The data>
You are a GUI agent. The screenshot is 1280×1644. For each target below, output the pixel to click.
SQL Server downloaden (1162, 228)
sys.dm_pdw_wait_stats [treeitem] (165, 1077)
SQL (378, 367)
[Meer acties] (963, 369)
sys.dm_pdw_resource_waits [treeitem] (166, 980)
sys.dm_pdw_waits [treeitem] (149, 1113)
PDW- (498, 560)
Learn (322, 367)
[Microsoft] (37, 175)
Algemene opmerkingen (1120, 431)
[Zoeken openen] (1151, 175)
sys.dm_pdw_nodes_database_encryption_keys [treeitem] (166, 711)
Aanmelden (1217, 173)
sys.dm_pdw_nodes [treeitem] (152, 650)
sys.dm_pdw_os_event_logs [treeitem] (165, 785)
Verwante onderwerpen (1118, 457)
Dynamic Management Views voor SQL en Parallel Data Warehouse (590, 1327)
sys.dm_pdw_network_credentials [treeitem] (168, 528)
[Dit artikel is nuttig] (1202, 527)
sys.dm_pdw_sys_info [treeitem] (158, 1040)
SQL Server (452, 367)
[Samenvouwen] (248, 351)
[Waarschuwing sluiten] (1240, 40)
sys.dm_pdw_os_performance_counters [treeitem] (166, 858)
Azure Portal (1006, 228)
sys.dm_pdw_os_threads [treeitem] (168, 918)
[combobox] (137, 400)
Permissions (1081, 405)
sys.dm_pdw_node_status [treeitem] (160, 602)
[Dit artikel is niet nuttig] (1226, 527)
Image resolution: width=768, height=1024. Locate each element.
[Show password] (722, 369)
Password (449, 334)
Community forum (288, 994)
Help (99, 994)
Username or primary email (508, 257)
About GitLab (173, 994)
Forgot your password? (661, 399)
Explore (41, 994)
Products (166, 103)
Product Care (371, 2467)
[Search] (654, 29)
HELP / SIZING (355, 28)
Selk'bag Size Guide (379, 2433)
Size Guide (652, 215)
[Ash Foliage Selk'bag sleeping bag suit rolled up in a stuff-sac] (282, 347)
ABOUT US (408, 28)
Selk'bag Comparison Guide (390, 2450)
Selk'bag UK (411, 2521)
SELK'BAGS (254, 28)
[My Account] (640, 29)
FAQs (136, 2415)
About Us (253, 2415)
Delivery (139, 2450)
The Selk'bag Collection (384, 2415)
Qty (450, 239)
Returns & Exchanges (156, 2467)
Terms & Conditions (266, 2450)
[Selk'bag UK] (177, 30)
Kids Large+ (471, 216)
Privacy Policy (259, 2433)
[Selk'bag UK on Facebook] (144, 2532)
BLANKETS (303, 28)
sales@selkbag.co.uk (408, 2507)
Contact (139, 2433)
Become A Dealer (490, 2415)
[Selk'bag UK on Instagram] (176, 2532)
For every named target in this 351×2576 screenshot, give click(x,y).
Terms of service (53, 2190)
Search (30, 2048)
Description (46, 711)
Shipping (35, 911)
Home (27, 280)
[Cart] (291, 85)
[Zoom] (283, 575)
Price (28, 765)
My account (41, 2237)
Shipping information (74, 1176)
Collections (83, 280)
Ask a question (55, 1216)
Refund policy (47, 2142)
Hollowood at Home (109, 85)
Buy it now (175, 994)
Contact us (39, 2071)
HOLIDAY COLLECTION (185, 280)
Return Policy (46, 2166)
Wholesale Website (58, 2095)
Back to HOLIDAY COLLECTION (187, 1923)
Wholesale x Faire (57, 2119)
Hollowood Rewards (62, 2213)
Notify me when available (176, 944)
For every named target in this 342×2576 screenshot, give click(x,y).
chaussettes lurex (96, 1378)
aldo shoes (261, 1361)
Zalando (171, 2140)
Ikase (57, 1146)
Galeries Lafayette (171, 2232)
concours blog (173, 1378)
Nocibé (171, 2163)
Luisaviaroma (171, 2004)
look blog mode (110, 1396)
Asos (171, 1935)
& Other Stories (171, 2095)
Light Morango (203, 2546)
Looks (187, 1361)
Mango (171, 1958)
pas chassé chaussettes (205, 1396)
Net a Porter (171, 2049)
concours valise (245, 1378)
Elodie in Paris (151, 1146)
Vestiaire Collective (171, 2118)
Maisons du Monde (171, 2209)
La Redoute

To do> Your output must be the lines of the material above, from the first through the line that contains "About Us (253, 2415)", copied exactly. Include both endpoints and nothing else.

Written solution>
You are a GUI agent. The screenshot is 1280×1644. For each target below, output the pixel to click.
SQL Server downloaden (1162, 228)
sys.dm_pdw_wait_stats [treeitem] (165, 1077)
SQL (378, 367)
[Meer acties] (963, 369)
sys.dm_pdw_resource_waits [treeitem] (166, 980)
sys.dm_pdw_waits [treeitem] (149, 1113)
PDW- (498, 560)
Learn (322, 367)
[Microsoft] (37, 175)
Algemene opmerkingen (1120, 431)
[Zoeken openen] (1151, 175)
sys.dm_pdw_nodes_database_encryption_keys [treeitem] (166, 711)
Aanmelden (1217, 173)
sys.dm_pdw_nodes [treeitem] (152, 650)
sys.dm_pdw_os_event_logs [treeitem] (165, 785)
Verwante onderwerpen (1118, 457)
Dynamic Management Views voor SQL en Parallel Data Warehouse (590, 1327)
sys.dm_pdw_network_credentials [treeitem] (168, 528)
[Dit artikel is nuttig] (1202, 527)
sys.dm_pdw_sys_info [treeitem] (158, 1040)
SQL Server (452, 367)
[Samenvouwen] (248, 351)
[Waarschuwing sluiten] (1240, 40)
sys.dm_pdw_os_performance_counters [treeitem] (166, 858)
Azure Portal (1006, 228)
sys.dm_pdw_os_threads [treeitem] (168, 918)
[combobox] (137, 400)
Permissions (1081, 405)
sys.dm_pdw_node_status [treeitem] (160, 602)
[Dit artikel is niet nuttig] (1226, 527)
Image resolution: width=768, height=1024. Locate each element.
[Show password] (722, 369)
Password (449, 334)
Community forum (288, 994)
Help (99, 994)
Username or primary email (508, 257)
About GitLab (173, 994)
Forgot your password? (661, 399)
Explore (41, 994)
Products (166, 103)
Product Care (371, 2467)
[Search] (654, 29)
HELP / SIZING (355, 28)
Selk'bag Size Guide (379, 2433)
Size Guide (652, 215)
[Ash Foliage Selk'bag sleeping bag suit rolled up in a stuff-sac] (282, 347)
ABOUT US (408, 28)
Selk'bag Comparison Guide (390, 2450)
Selk'bag UK (411, 2521)
SELK'BAGS (254, 28)
[My Account] (640, 29)
FAQs (136, 2415)
About Us (253, 2415)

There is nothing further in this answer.